Em 2005, HOJE, por exemplo, ainda se lê, naquele blog, o seguinte:
"Nem o PT, nem o ‘PT-no-governo’ têm um projeto para o Brasil sintonizado com o mundo atual. O projeto do PT e do governo Lula – se estivesse claramente formulado – seria, não há como negar, algum tipo de “neo-nacional-desenvolvimentismo” (4/9/2003-4/10/2003. “Organizar uma resistência democrática no Brasil” [7 artigos], Blog E-Agora, em http://www.e-agora.org.br/conteudo.php?cont=artigos&id=10_0_3_0_M ).
Naquele famigerado “Discurso da Despedida do Senado”, em 1994, FHC faz um balanço histórico das últimas décadas, no Brasil.
Contudo, espertamente – e bem pouco ‘sociologicamente’! – o tal ‘sociólogo’ ‘pula’ o governo Collor! Não o cita! Collor é referido, por FHC, como “o governo anterior ao do presidente Itamar Franco”; um governo que, na opinião de nosso ‘sociólogo’, não teria passado de “uma coorte de desatinos”.
Houve muitos ‘desatinos’, não há dúvida. Mas, com Collor, podemos talvez ter assistido a um primeiro movimento de resistência ao que havia antes dele. Nesse caso, Collor pode ter sido afastado, menos por seus defeitos (que teve, e muitos) e mais por suas qualidades – ainda que, no caso de Collor, as ‘qualidades’ fossem apenas de ‘intenção’, ou de ‘desejo’, sem meios objetivos para serem implantadas de forma menos ‘doida’.
Imediatamente depois de Collor, viriam Itamar, com FHC-ministro. Esse ministro, sim, esteve expressamente dedicado a retomar a operação de ancorar o Brasil, subalternamente, ao FMI; o mesmo ‘ancoramento’ subalterno da economia brasileira, com que Golbery sonhou e contra o qual, no Brasil, antes do golpe militar de 1964, só o governo Vargas lutara.
Em 2005, HOJE, Vinícius Torres Freire escreve, na Folha de S.Paulo, o que Golbery escrevia, em 1952:
“É preciso abrir a economia. A presente política comercial é besteira protecionista. Quais setores é preciso abrir para tornar a economia mais eficiente e exportadora? Como preparar as empresas para a competição?” (FSP, 21/11/2005, "Uma discussão burríssima". Na edição impressa, p. 2. Na Internet, em http://www1.folha.uol.com.br/fsp/opiniao/fz2111200504.htm).

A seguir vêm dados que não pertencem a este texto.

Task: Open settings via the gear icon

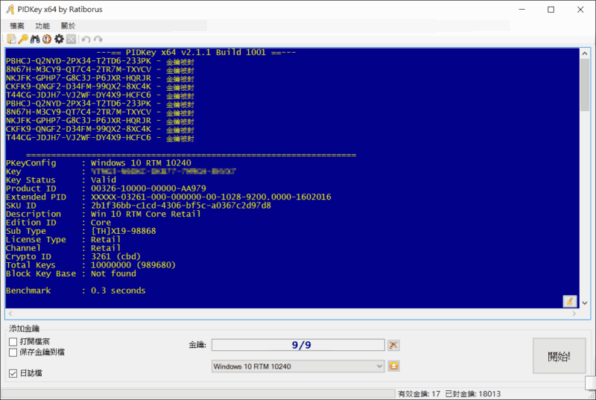Action: point(59,39)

De importante a observar, ainda, que outras coisas também não mudaram muito, ainda, na mídia brasileira, em 50 anos:
(1) Golbery era chamado “o bruxo” (em tom de elogio; e, em 2005, ainda é objeto de estudo apaixonado pelo jornalista Elio Gaspari que, claramente, trabalha para recuperar a história do Gal. Golbery, como o ‘cérebro’ da ‘revolução’ de 1964; mesmo que Golbery só tenha trabalhado pra nos ancorar lá no fundo, e afogados; e mesmo que a ‘revolução’ tenha sido, apenas, um golpe);
(2) FHC-sociólogo-uspeano é chamado de “paradoxal” (tratamento elegante, afinal, dirigido àquela ‘sumidade’, mesmo que Nassif diga, corretamente, que, naquele momento, a tal ‘sumidade’ da sociologia universal estava arrebentando, inteirinha, a economia brasileira que, desde Collor, estivera tentando recompor-se).

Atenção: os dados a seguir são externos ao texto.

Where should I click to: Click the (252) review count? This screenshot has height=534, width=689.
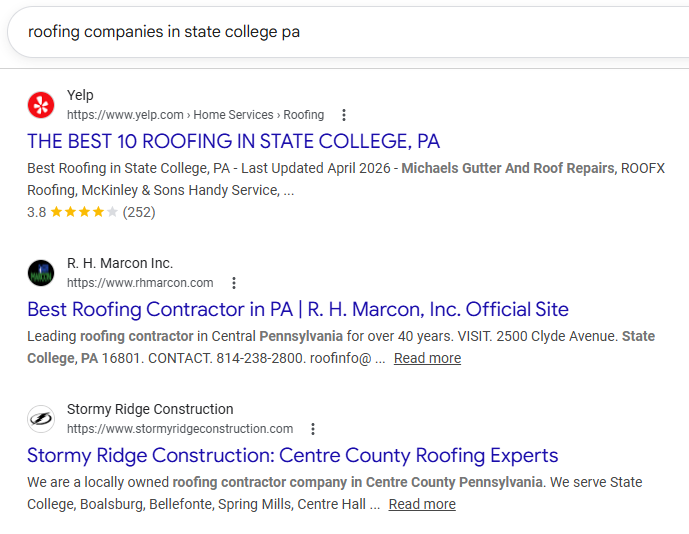tap(139, 212)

Mas Lula – e todos os 62 milhões de brasileiros que, afinal, elegemos Lula CONTRA todos esses 50 anos de desmandos golpistas e entreguistas – já somos xchingados de “idiotas”, (i) ontem, por Clóvis Rossi; e de “burros”, (ii) hoje, por Vinicius Torres Freire (e sempre, em 50 anos, pela Folha de S.Paulo).